• _WHAT THE EXERCISE ASKS_: Return all lines from the listing below in which the string "playback" occurs.

• _SOURCE DATA_:

■ ■ ■ ■ ■

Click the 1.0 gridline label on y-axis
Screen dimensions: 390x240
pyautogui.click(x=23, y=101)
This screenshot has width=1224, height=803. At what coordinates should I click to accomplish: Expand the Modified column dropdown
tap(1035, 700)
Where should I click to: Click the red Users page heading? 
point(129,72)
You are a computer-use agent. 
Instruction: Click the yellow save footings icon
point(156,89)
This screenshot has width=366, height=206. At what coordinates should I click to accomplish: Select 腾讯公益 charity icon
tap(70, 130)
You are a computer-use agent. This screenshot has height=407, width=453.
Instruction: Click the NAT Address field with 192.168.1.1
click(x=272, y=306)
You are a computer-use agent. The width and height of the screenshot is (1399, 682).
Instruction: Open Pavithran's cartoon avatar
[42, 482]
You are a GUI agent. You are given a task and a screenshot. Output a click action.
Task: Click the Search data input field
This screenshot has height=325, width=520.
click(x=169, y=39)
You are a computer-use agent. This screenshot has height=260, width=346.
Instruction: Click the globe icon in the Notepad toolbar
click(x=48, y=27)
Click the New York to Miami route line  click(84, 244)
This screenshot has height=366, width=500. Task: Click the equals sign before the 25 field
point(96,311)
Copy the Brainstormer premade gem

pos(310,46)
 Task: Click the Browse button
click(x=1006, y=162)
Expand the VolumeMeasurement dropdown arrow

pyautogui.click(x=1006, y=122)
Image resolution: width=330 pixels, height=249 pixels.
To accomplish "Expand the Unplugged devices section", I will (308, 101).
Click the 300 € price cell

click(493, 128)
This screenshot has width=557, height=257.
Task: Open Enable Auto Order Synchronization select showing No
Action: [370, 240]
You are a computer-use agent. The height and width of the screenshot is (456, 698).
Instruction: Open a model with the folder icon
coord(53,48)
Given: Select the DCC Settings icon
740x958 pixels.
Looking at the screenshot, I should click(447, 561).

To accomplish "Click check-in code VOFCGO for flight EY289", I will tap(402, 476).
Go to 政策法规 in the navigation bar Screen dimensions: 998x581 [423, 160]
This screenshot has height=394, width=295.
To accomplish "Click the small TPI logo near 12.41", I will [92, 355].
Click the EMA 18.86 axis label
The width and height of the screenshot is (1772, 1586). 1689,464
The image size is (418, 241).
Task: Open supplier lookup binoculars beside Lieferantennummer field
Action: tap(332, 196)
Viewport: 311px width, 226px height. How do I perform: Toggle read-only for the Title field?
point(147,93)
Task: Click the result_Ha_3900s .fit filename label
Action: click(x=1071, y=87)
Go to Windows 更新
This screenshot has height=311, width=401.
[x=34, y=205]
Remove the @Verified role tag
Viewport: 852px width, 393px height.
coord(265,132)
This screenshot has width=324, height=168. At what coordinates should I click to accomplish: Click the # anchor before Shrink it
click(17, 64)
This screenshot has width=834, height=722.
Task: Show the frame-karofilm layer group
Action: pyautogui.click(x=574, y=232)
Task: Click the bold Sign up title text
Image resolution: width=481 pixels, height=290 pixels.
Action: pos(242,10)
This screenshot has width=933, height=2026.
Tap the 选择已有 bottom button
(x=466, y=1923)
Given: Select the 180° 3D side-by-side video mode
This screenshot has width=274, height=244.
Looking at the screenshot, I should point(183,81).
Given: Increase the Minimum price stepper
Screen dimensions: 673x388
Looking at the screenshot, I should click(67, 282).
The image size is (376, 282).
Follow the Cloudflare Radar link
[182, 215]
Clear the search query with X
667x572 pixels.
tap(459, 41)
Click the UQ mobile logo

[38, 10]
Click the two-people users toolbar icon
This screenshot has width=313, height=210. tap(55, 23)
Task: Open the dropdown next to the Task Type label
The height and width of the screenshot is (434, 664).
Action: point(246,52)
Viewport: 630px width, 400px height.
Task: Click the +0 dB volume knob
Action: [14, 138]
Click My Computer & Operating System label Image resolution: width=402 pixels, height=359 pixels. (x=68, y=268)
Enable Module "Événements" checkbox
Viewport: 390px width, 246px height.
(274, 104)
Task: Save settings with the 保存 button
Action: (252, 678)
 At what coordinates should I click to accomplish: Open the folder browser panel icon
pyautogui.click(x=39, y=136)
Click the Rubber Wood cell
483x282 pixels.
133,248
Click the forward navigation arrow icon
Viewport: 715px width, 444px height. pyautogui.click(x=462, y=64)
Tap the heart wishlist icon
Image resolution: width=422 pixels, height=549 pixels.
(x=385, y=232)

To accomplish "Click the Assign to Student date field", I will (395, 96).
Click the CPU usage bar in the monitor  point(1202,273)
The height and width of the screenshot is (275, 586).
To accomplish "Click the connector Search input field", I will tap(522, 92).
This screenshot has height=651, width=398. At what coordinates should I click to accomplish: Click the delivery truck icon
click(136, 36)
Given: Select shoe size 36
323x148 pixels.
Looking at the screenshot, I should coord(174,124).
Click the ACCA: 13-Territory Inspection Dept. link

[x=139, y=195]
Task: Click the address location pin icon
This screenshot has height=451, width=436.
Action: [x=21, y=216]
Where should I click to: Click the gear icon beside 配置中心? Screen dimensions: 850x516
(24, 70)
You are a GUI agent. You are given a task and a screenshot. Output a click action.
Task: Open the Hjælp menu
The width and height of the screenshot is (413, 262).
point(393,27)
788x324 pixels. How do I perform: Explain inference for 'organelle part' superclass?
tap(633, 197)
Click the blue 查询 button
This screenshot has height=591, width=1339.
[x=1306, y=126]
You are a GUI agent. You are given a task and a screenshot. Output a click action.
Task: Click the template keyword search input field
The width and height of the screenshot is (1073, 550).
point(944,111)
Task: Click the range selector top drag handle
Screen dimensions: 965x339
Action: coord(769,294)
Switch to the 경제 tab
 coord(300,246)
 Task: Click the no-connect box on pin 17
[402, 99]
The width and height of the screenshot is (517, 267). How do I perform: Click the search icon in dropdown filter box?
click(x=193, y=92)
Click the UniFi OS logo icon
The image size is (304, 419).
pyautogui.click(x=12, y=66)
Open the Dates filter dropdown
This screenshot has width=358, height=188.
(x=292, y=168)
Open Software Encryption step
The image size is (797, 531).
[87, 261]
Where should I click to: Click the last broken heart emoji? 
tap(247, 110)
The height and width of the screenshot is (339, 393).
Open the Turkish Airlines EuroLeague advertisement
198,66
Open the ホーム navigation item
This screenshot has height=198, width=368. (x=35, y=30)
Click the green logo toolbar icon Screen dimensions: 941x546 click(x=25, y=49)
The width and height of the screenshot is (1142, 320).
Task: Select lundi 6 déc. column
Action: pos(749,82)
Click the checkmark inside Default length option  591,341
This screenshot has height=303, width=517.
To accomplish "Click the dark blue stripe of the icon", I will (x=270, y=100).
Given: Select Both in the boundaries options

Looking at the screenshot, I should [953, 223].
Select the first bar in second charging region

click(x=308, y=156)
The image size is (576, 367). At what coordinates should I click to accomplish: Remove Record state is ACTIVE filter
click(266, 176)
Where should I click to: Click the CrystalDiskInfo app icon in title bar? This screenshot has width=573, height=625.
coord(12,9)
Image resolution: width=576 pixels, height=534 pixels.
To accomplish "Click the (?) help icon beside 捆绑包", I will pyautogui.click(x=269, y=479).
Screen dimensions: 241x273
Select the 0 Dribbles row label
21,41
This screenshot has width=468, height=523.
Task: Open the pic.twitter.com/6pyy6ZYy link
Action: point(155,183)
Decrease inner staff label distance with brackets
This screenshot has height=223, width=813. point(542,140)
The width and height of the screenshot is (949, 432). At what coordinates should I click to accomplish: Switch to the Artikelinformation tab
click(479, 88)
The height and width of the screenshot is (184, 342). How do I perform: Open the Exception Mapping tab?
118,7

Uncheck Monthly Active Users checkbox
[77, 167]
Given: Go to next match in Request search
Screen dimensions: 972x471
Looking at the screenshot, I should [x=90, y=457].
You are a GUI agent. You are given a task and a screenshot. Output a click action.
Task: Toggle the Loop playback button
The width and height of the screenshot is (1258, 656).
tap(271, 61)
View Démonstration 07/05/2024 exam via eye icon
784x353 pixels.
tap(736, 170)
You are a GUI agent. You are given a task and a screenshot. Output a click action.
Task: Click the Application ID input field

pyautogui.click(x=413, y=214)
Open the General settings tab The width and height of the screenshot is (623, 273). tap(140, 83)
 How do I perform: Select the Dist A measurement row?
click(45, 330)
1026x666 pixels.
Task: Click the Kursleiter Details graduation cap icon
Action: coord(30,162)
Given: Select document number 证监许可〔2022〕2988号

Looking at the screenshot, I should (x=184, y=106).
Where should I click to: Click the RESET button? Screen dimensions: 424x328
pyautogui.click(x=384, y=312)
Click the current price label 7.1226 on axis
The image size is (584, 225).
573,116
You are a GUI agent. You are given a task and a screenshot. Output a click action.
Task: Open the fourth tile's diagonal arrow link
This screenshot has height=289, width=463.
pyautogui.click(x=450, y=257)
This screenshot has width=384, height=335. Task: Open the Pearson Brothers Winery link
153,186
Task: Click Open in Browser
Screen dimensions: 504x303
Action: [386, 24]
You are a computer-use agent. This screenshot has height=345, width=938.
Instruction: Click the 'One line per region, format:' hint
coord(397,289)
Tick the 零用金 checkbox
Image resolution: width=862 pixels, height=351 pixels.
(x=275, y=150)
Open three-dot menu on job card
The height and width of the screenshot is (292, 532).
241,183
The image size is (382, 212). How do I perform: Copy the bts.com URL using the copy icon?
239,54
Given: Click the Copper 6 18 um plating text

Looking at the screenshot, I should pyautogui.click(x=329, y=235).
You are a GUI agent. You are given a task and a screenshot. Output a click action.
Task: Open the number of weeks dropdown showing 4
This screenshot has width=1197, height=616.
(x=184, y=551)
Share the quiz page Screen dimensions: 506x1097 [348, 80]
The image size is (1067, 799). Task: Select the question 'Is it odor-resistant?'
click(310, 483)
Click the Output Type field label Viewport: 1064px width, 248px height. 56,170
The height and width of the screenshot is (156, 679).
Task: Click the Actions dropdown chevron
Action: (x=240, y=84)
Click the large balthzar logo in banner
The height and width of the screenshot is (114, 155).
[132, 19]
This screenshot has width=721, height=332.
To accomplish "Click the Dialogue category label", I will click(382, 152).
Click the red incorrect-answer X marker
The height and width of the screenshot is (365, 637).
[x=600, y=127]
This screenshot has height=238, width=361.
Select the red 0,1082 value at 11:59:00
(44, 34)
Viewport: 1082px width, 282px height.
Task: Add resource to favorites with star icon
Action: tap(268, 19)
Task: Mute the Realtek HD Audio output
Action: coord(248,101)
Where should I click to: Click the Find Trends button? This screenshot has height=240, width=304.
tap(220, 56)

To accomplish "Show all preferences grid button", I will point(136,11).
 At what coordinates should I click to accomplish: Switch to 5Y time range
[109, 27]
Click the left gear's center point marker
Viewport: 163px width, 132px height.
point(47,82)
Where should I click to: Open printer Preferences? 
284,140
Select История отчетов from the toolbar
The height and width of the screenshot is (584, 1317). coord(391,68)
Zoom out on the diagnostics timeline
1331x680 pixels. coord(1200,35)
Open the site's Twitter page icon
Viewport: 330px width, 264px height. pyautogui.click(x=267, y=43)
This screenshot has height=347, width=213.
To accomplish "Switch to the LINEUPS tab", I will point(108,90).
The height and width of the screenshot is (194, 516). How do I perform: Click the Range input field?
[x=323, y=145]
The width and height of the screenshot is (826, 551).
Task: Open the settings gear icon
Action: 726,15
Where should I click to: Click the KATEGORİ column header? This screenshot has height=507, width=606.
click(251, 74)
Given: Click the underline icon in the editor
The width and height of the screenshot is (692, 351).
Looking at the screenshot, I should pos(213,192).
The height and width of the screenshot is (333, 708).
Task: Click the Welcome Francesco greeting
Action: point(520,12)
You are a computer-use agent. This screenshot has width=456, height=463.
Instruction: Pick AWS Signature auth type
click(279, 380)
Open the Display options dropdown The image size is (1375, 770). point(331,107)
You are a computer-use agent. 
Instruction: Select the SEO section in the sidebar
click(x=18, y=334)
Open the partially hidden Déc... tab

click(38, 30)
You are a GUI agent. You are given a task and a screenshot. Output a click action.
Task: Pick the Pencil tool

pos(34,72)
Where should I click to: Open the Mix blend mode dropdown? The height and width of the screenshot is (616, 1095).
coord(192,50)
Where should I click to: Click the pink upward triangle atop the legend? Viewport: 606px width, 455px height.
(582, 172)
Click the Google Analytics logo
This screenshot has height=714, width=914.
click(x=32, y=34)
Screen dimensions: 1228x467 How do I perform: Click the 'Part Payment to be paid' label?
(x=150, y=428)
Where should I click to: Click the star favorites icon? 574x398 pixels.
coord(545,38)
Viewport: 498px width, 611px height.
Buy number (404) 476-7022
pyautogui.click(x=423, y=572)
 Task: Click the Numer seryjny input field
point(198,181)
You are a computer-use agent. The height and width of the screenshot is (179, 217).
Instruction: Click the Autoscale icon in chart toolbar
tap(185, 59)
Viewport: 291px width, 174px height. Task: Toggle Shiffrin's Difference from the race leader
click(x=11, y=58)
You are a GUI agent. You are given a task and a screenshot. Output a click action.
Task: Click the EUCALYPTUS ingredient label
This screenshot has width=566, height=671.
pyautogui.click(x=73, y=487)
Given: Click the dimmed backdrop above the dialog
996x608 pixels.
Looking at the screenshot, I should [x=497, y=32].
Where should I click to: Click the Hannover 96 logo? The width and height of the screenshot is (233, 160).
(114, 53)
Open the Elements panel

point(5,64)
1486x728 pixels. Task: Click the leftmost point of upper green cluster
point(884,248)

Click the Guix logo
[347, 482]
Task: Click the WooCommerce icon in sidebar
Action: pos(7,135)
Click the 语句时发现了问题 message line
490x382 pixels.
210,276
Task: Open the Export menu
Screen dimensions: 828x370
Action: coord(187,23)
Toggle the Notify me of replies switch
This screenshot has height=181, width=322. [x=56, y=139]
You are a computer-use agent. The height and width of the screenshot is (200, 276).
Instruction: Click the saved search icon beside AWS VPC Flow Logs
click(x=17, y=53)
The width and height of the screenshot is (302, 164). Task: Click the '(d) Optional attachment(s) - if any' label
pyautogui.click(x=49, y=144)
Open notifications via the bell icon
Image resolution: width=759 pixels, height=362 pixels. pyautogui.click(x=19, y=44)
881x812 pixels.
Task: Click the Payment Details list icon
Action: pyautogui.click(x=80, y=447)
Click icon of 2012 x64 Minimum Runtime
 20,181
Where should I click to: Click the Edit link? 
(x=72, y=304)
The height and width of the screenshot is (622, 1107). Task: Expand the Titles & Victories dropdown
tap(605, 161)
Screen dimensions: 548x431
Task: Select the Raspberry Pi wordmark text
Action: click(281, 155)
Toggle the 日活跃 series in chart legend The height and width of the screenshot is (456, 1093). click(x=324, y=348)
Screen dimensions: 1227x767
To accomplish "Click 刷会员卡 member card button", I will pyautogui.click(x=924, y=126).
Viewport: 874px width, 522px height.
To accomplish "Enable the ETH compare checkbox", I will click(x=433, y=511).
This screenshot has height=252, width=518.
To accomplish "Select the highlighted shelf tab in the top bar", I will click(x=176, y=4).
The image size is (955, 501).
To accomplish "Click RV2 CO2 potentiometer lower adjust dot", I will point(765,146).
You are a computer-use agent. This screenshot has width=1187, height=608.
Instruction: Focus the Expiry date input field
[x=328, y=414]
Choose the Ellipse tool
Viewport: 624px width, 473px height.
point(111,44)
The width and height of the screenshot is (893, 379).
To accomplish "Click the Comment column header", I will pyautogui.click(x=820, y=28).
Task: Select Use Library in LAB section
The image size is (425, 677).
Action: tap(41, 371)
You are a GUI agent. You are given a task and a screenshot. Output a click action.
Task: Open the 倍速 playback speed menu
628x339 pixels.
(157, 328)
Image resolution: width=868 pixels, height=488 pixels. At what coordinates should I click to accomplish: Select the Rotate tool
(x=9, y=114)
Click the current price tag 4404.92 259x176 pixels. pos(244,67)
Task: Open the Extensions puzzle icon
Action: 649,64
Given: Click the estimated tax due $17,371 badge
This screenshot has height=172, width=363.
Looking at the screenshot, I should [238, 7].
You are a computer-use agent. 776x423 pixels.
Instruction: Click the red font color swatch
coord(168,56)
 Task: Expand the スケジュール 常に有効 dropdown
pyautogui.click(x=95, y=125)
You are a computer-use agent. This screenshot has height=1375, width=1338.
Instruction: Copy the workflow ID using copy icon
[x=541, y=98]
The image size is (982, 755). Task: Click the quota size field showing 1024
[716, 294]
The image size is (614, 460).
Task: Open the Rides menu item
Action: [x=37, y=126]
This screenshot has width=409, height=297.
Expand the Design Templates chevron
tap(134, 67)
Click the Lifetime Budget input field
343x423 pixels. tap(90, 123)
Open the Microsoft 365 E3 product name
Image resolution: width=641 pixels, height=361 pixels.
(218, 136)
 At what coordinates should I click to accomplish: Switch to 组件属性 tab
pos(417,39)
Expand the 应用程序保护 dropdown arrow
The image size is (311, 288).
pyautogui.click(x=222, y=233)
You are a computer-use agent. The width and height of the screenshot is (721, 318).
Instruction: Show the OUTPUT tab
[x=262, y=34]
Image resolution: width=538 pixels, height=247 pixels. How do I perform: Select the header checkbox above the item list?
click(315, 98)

■ ■ ■ ■ ■

• _YOUR SOLUTION_:
Task: Toggle the Loop playback button
Task: Open the 倍速 playback speed menu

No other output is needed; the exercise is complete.